Biomechanical analysis of augmented plate fixation for the treatment of vertical shear femoral neck fractures

Abstract

Objectives: To compare the strength of augmented versus nonaugmented fixation techniques for stabilizing vertical shear femoral neck fractures.

Methods: Two surgical screw constructs were tested with and without augmentation using 40 composite femurs: (1) 7.3-mm cannulated screws placed in an inverted triangular configuration and (2) 135-degree dynamic hip screw (DHS). The augmentation consisted of a 2.7-mm locking plate placed on the anterior-inferior femoral neck. Specimens in all 4 groups were tested with load to failure, while failure loads, energy absorbed to failure, and axial stiffness were determined. These data were then analyzed using a two-way (construct × augmentation) analysis of variance.
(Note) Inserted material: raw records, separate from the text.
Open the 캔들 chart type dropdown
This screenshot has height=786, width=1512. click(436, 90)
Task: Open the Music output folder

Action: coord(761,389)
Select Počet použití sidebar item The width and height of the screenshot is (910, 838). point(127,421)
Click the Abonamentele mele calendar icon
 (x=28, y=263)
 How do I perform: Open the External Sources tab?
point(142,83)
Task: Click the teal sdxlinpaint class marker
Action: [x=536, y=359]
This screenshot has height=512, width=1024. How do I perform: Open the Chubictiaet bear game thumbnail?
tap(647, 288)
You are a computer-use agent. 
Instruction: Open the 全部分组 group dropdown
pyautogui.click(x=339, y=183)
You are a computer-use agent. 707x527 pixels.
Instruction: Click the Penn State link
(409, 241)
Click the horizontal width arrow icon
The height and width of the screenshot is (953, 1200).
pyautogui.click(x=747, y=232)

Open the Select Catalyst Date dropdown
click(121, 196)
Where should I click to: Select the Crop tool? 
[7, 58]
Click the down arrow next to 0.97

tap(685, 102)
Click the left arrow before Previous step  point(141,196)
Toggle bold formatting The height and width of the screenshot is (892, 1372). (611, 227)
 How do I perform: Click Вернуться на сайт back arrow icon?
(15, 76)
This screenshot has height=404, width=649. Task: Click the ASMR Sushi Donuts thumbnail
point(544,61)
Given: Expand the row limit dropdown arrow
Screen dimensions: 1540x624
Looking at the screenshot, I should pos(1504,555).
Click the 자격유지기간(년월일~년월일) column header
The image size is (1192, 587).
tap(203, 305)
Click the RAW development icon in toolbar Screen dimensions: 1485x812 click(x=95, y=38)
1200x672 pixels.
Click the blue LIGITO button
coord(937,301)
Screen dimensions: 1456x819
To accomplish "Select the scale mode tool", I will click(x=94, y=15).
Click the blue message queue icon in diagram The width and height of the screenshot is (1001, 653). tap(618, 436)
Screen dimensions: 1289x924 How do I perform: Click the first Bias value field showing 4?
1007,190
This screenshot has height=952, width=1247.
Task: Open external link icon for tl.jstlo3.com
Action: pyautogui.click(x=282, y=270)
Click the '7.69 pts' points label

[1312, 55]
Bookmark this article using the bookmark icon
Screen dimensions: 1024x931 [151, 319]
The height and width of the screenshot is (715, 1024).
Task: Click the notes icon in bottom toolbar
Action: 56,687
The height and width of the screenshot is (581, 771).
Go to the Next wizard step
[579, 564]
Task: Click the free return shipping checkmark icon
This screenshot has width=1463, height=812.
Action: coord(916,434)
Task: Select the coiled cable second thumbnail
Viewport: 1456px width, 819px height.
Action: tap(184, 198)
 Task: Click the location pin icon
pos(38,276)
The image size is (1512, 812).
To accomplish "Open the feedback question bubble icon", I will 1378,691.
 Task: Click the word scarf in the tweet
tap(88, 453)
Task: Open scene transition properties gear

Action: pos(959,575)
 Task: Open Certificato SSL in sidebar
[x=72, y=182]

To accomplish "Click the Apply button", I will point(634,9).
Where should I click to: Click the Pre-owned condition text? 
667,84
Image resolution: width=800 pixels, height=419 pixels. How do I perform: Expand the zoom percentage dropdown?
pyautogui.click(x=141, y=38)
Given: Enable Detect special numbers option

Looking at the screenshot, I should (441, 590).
Results: There was no statistically significant interaction between screw construct and augmentation for load to failure (P = 0.11). Augmentation with the 2.7-mm locking plate increased failure loads in both constructs on average by 83% (2409 vs. 4417 N, P < 0.01). Femurs instrumented with cannulated screws had 26% higher loads to failure than those instrumented with DHS (3879 vs. 3087 N, P < 0.01). On average, the augmentation increased energy absorbed to failure by 183% and constructs' stiffness by 35%.

Conclusions: The strength of surgical repairs of the vertical shear femoral neck fractures can be significantly augmented with the 2.7-mm locking plate. The construct with the cannulated screws was significantly stronger than the DHS construct.